Stop alle isole ecologiche: per ora si torna ai cassonetti
ORZINUOVI/1. L'Amministrazione comunale, dopo la sperimentazione, sta valutando l'introduzione del «porta a porta» . La sostituzione dei contenitori è funzionale al mantenimento dei livelli di raccolta differenziata raggiunti fino ad ora sul territorio comunale

Isole mobili, addio. Il Comune di Orzinuovi ripristina i cassonetti. Mentre valuta l'ipotesi di adottare il servizio di raccolta dei rifiuti porta a porta, sollecitato anche dalle firme di alcuni cittadini, l'amministrazione comunale guidata dal sindaco Andrea Ratti, tenuto conto dell'aumento della popolazione che ha superato i 12.300 residenti, del sorgere di nuove zone residenziali e di nuovi insediamenti produttivi, intende potenziare la differenziazione degli scarti aumentando i cassonetti.

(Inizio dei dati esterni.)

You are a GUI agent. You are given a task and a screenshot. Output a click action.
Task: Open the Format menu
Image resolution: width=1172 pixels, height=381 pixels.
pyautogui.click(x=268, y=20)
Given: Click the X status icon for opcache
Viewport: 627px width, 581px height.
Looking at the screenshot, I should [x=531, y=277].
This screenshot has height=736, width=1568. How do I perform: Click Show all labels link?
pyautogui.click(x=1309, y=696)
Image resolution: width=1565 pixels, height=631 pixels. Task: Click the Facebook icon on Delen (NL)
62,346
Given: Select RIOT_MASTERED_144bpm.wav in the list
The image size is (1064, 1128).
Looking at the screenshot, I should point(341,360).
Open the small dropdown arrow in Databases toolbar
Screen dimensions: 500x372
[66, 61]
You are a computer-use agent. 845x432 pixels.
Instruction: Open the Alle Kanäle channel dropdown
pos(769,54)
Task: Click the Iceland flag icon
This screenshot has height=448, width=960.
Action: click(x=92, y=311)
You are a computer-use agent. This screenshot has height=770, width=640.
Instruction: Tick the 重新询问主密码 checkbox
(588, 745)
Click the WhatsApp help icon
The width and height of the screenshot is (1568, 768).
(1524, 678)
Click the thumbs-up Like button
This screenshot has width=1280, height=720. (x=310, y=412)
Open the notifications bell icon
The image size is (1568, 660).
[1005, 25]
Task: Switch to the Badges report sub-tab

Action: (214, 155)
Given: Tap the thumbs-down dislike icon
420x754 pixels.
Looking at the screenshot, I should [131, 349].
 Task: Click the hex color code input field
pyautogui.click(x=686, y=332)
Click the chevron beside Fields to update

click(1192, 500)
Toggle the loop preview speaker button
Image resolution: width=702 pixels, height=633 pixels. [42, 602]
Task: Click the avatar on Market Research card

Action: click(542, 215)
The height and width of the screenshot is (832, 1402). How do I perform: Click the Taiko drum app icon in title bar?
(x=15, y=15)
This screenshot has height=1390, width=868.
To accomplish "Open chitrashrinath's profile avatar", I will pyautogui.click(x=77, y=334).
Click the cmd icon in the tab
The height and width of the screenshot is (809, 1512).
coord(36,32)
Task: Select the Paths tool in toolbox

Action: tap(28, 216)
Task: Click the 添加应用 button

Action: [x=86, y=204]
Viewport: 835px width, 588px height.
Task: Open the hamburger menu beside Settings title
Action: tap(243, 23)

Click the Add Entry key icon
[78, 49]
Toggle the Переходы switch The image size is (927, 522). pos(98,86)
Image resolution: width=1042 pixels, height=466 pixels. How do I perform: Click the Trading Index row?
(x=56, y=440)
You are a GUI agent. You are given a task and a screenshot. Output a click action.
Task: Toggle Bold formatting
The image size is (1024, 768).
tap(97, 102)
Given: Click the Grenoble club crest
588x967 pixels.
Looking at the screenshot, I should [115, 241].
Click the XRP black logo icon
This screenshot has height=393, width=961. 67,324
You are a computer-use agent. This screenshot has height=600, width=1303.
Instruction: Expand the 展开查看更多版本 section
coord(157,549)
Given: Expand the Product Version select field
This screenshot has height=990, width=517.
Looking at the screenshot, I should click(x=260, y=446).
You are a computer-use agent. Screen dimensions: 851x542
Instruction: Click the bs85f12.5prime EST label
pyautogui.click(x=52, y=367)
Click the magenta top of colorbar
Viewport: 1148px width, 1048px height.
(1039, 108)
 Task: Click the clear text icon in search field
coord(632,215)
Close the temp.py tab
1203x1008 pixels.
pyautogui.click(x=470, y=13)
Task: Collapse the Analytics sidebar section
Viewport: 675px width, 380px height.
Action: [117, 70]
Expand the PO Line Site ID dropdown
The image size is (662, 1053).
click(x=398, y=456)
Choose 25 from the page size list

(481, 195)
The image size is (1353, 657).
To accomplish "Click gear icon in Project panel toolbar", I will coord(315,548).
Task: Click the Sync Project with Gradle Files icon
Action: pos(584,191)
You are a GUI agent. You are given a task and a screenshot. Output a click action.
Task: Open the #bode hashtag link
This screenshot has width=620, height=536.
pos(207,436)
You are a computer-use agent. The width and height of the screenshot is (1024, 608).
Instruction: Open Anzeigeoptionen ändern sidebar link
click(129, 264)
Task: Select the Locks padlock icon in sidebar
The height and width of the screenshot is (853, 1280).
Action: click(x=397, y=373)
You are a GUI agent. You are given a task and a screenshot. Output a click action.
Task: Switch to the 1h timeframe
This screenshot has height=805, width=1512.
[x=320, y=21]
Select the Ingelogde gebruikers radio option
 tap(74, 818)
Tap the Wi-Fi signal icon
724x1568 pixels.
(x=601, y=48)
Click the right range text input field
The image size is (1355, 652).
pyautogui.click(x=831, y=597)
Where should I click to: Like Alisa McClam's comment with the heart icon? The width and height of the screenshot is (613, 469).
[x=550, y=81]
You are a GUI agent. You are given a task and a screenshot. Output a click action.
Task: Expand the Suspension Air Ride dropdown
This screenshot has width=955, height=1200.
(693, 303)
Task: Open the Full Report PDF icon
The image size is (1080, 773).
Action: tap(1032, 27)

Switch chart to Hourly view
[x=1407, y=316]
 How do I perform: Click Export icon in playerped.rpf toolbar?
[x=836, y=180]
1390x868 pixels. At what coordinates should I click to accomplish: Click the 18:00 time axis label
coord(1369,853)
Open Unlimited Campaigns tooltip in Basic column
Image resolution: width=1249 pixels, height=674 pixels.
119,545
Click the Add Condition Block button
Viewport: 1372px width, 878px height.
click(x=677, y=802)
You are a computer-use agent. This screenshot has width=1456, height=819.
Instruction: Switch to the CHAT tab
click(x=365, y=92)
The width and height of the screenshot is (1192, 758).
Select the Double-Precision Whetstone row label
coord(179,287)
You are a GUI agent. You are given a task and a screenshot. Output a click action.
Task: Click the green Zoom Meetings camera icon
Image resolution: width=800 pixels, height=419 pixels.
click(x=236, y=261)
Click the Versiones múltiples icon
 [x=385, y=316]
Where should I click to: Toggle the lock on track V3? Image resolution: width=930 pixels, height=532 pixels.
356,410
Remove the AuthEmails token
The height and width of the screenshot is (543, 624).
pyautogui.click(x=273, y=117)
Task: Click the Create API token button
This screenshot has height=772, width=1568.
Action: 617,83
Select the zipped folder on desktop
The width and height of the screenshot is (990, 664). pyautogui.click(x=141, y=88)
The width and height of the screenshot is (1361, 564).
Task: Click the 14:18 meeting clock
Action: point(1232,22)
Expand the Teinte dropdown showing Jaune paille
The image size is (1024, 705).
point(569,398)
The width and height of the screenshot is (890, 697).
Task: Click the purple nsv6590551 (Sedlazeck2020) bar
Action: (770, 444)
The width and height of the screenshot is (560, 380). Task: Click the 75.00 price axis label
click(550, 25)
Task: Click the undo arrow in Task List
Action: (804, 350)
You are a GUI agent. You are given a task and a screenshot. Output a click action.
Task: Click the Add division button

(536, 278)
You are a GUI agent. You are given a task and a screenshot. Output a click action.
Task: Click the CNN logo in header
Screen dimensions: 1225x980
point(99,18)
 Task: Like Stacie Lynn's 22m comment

Il progetto sperimentale, avviato nel 2008, che consisteva nel posizionamento di «isole mobili», con contenitori per la raccolta differenziata di carta, plastica e vetro in varie parti del territorio comunale, a giorni ed orari alternati, con successivo svuotamento presso l'isola ecologica, aveva comportato lo sfoltimento dei cassonetti, sostituiti dai rimorchi mobili. «Per adesso la sostituzione delle isole mobili con integrazione di cassonetti è funzionale a mantenere i livelli di differenziata raggiunti, per consentire una riflessione ponderata sull'introduzione del porta a porta, possibilità tuttora sul tavolo», commenta l'assessore al Bilancio Severino Gritti. L'esperimento delle isole mobili aveva determinato il graduale incremento della percentuale di rifiuti recuperati, grazie alla partecipazione attiva dei cittadini al riciclaggio dei materiali.«SI RILEVA l'opportunità, previa valutazione delle modalità più adeguate, di una integrazione del servizio - osservano gli amministratori -. Viene inoltre confermata la volontà di coinvolgere attivamente sia la popolazione, per quanto riguarda l'utenza domestica, sia le attività produttive, a recarsi costantemente all'isola ecologica per il conferimento dei rifiuti differenziati».
La revisione del servizio non è condivisa dalla minoranza che ha espresso voto contrario al piano finanziario per il servizio di gestione rifiuti urbani relativo al triennio ‘10-'12. Il piano tiene conto dei costi derivanti al Comune per la gestione della Tariffa rifiuti, precedentemente affidata ad Orceania srl, alla luce della sentenza della Corte Costituzionale con cui è stata sancita la natura tributaria della Tariffa di igiene ambientale (Tia). Esso prevede quindi per l'anno in corso un costo del servizio intorno a 1.580.000 euro, che deve essere interamente coperto dalle entrate tariffarie, derivanti per il 52% da utenze domestiche e per la parte rimanente dalle imprese. Il Comune di Orzinuovi affida il servizio pubblico di igiene urbana ad Aprica Spa Gruppo A2A. La raccolta dei rifiuti riciclabili prevede inoltre il servizio porta a porta a favore dei commercianti effettuato dal Consorzio In.Rete, cui è affidata anche la pulizia delle strade e del mercato, sia meccanica che manuale, eseguita dalla Cooperativa Il Nucleo, consociata di In.Rete. «Rimane il problema di misurare l'effettiva produzione individuale dei rifiuti - conclude Gritti -; attualmente la determinazione dei quantitativi avviene sulla base della capacità complessiva di contenimento dei cassonetti ed i relativi costi sono fatturati come se fossero pieni, anche se non sempre risultano al massimo della loro portata e utilizzo».